Het was min of meer volle maan die nacht en helder genoeg om de sterren te zien – ik herinner mij dat ik dat wel toepasselijk vond. Aan de verkeerslichten op de ring wachtte ik tot het groen werd om over te steken, hoewel er op dat uur nog geen enkele auto reed. Het was kouder dan ik had verwacht.
Als eerste bereikte ik het studentenrestaurant. Om zes uur stipt kwam de enige persoon ter wereld aangewandeld die ik om een gunst als deze mag vragen. Hij had slaperige ogen en droeg een grijze muts. We spraken het plan nog snel even door: ik zou de kadertjes vastbinden terwijl hij daarvan een foto nam. De eerste, meer afgelegen plaats gebruikten we om te oefenen. Het lukte. We begonnen aan ons rondje door de stad. Onderweg kwamen we een postbode tegen en nog relatief veel dronken studenten. Niemand lette op ons. Na ruim een half uur waren we klaar. Het werd langzaam licht terwijl ik terugliep naar huis. Ik nam een douche. De dag begon.

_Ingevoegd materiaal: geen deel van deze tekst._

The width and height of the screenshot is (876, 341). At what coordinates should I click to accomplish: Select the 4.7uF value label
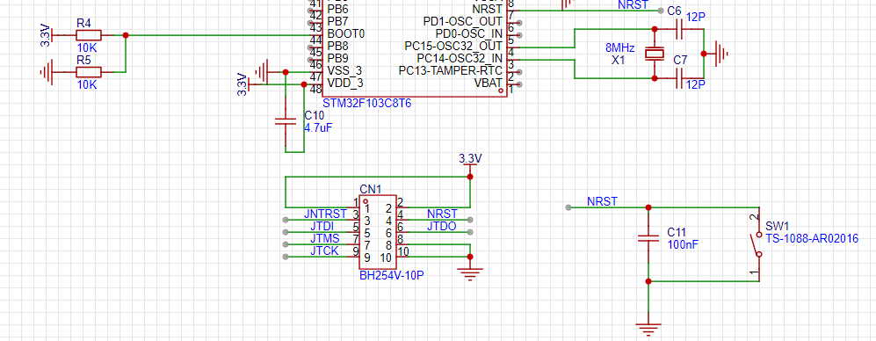[x=318, y=127]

(De laatste weken van september heb ik ‘s avonds gewerkt aan een reeks van zes astronautenschilderijtjes, plus één verkiezingsaffiche als handtekening bij het geheel. In de ochtend van 1 oktober werden deze doorheen Leuven opgehangen, met de bedoeling dat ze minstens vierentwintig uur te zien zouden zijn.)